Die Französische Revolution 1789 läutete eine neue Zeit ein. Innerhalb weniger Jahre erlebten die Menschen in der Region den Zusammenbruch zweier Herrschaftssysteme. Die ganz Europa erfassenden militärischen Auseinandersetzungen 1789 entzogen dem Alten Reich den Boden unter den Füßen, neue politische Ordnungen entstanden. Nach dem kurzen Intermezzo der „Mainzer Republik“ 1792/93 wurde die Region ab 1798 als Département du Mont-Tonnerre Teil des französischen Staatsgebietes. Daraus resultierten weitreichende Konsequenzen, die alle Bereiche des öffentlichen Lebens grundlegend veränderten. Das spätere Rheinhessen erhielt durch die französischen Reformen einen nachhaltigen Modernitätsschub. Der Grundbesitz wurde neu geordnet, die Gewerbefreiheit eingeführt, bürgerliche Rechte im Code Civil festgeschrieben.
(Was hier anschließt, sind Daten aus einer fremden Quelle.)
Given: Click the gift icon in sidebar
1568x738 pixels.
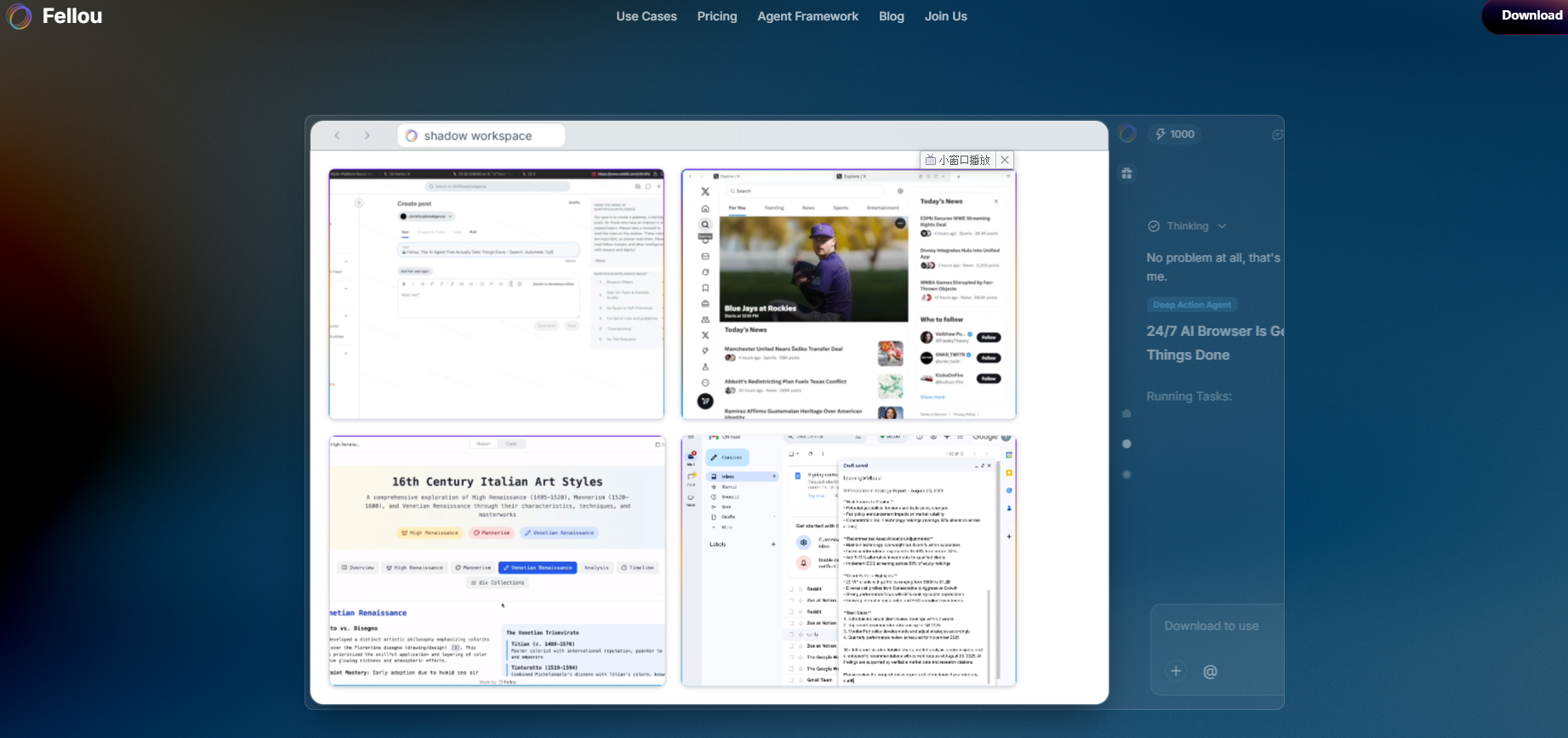Looking at the screenshot, I should [x=1126, y=173].
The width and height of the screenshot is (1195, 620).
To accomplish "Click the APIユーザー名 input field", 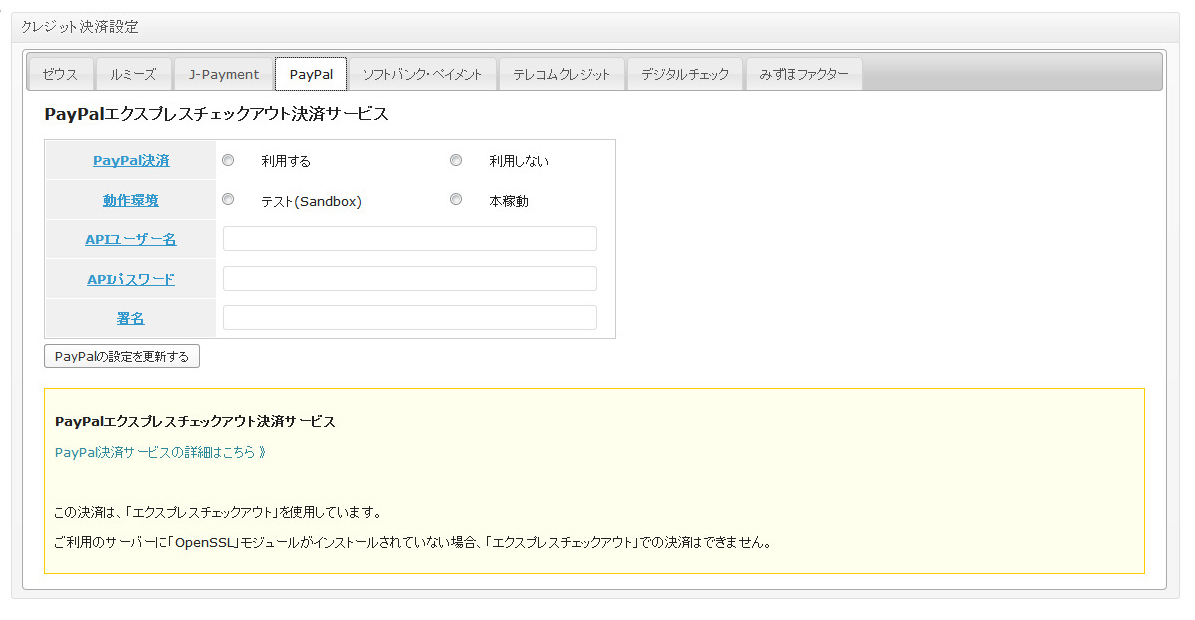I will coord(409,239).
Nach den Niederlagen in der Völkerschlacht bei Leipzig (1813) und Waterloo (1815) brach die französische Herrschaft in Europa zusammen. Es entstand ein politisches Vakuum, weshalb ab 1814 die Vertreter ca. 200 europäischer Staaten in Wien zusammenkamen, um Europa neu zu ordnen. Besonders im Falle der linksrheinischen Gebiete war aber klar, dass man nicht zur alten Ordnung vor Napoleons Besetzung zurückkehren konnte. Dort hatten die Franzosen moderne Reformen eingeführt, an denen man festhalten wollte. Es waren also keine leichten Voraussetzungen, als der Großherzog Ludwig I. von Hessen 1816 in den Besitz der Region kam.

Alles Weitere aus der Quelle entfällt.